Home Entertainment Netflix’s The Witcher is “taking the fantasy out” and focusing more on horror

Netflix’s The Witcher is “taking the fantasy out” and focusing more on horror

2 min read

Swords, sorcery and possibly a mythological beast or two: The Witcher is definitely a fantasy series. Here’s the catch though with Netflix’s upcoming adaptation of the beloved property: Their take on Geralt on Rivia isn’t based on CD Projekt Red’s massively successful game trilogy, but rather the original source material from author Andrzej Sapkowski.

If you’ve read the books, you’d be well aware of just how grim they are, as that series paints a darker and more dangerous picture of life in a land where monsters are real and people are even worse. It’s a theme that the Netflix series wants to focus on, shining less light on the fantasy aspect of The Witcher and doubling down on the horror instead. “I definitely think it leans more towards horror,” visual effects supervisor Julian Parry said to SFX Magazine via GamesRadar.
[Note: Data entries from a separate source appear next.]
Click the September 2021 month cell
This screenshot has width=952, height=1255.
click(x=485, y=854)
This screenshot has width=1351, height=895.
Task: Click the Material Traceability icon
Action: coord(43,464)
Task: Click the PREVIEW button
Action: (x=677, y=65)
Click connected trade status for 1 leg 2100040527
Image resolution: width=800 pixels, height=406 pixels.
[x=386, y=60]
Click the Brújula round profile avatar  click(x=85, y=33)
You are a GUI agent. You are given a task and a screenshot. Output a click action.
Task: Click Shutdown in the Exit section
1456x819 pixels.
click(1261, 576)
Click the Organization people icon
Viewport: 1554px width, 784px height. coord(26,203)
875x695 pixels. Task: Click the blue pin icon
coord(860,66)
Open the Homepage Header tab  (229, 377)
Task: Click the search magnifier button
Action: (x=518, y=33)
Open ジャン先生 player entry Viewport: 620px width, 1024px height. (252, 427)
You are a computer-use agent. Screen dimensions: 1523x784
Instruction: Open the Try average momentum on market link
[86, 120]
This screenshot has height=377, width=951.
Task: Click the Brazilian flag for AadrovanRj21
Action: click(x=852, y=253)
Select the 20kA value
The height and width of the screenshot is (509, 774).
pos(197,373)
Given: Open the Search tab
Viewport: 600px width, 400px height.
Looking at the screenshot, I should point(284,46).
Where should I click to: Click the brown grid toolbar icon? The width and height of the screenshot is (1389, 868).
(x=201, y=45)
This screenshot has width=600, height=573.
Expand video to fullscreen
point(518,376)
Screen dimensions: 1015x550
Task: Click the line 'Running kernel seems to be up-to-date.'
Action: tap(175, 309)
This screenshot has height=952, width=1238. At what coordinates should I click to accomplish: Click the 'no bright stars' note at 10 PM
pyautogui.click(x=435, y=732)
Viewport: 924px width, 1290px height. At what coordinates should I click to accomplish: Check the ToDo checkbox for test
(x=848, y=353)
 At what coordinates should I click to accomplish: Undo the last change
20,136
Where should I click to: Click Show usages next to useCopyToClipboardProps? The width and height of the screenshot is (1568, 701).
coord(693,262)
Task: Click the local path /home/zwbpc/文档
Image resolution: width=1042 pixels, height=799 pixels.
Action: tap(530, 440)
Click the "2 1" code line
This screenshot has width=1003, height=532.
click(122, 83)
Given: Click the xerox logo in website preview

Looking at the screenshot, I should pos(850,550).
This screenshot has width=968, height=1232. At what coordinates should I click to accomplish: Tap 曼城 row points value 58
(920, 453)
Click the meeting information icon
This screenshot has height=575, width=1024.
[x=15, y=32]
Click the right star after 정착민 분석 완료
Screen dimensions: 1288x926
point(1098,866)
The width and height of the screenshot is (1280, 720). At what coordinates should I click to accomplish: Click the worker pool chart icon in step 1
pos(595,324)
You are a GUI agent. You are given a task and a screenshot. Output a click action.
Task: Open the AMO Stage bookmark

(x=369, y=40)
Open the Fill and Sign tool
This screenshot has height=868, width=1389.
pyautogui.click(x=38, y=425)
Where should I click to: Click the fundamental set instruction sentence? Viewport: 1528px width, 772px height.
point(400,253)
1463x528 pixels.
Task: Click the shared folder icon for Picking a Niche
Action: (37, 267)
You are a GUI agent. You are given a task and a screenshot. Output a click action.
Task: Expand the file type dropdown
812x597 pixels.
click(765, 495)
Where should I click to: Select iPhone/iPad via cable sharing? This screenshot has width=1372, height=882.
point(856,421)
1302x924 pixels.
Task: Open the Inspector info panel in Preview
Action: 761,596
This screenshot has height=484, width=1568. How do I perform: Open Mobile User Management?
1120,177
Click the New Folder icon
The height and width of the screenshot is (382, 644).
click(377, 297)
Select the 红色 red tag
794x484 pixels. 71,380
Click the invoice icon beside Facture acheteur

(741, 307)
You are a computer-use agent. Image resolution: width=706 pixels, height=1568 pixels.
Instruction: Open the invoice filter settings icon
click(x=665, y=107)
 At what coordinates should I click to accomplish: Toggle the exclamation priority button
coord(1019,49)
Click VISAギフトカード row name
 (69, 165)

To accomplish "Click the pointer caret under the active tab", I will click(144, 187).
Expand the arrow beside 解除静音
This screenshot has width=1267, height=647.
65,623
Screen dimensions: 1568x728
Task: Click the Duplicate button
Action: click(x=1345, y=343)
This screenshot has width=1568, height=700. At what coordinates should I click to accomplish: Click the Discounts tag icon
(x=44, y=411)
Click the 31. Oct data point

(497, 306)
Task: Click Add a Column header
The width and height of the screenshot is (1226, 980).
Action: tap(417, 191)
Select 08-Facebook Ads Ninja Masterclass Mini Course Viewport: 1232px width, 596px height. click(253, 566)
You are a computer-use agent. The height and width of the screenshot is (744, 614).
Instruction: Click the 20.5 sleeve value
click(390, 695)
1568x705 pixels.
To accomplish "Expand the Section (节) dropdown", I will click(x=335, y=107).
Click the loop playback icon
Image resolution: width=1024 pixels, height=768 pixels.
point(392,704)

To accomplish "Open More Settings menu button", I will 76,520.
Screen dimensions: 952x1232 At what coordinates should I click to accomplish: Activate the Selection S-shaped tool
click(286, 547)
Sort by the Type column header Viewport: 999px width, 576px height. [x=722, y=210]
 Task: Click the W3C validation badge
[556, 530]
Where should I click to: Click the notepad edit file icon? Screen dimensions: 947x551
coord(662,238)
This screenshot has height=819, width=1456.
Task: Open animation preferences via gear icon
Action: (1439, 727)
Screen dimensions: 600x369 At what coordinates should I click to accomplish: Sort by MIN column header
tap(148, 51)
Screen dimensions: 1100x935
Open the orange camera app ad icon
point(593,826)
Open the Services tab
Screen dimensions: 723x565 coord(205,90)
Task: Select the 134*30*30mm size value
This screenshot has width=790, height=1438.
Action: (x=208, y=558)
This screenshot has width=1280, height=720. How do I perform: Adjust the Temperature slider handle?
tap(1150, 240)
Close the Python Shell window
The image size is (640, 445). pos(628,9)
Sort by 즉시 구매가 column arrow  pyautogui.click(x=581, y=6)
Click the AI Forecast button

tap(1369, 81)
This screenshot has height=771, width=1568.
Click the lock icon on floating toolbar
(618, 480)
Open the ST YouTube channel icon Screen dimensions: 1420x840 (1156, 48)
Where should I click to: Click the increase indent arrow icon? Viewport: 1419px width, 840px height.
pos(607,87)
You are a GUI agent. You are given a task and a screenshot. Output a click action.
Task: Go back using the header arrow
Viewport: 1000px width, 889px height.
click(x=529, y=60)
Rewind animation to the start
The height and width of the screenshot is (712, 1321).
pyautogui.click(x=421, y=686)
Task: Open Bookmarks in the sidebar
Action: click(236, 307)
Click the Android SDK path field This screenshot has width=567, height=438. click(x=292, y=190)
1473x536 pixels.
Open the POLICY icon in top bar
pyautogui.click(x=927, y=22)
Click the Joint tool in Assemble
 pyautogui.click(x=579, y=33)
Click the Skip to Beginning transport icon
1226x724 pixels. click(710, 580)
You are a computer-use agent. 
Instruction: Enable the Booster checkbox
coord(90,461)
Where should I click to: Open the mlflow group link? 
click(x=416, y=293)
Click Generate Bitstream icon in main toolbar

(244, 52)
We’re definitely taking the fantasy out. I can honestly say we’re not fantastical. I mean, it’s fantastical but in a grounded horror sense. For example, with Striga [a woman cursed to live as a monster], that’s one gnarly-looking thing. That’s very unpleasant!

That decision to stick to the shadows and create nightmare fuel monsters also boils down to pure logistics for the debut eight-episode season:

We’ve got the Nilfgaard armies, which can’t exist because there are 10,000-plus of them. Same with the Temerians and the Cintrans. the armies physically can’t exist here on set.

It’s a decision that I can dig! The Witcher so far looks visually distinct from other fantasy shows, a dark and moody exploration of a kingdom under siege by various forces while Geralt finds himself caught in the middle of it all. It’ll be out on Netflix on December 20, with a longterm gameplan to craft a story over multiple seasons if things go according to plan according to showrunner Lauren S. Hissrich’s grand vision for the series:

Second season? I’ve done it for seven seasons!” We don’t have a second season yet – God willing we will – but right now it’s just about, ‘How do you set up stories that really capture audiences for years at a time?’ The worst thing we could do is put all of our energies just into season one, and not be thinking about where these characters can grow to.

Man, that’s going to be a lot of bathtub scenes to film.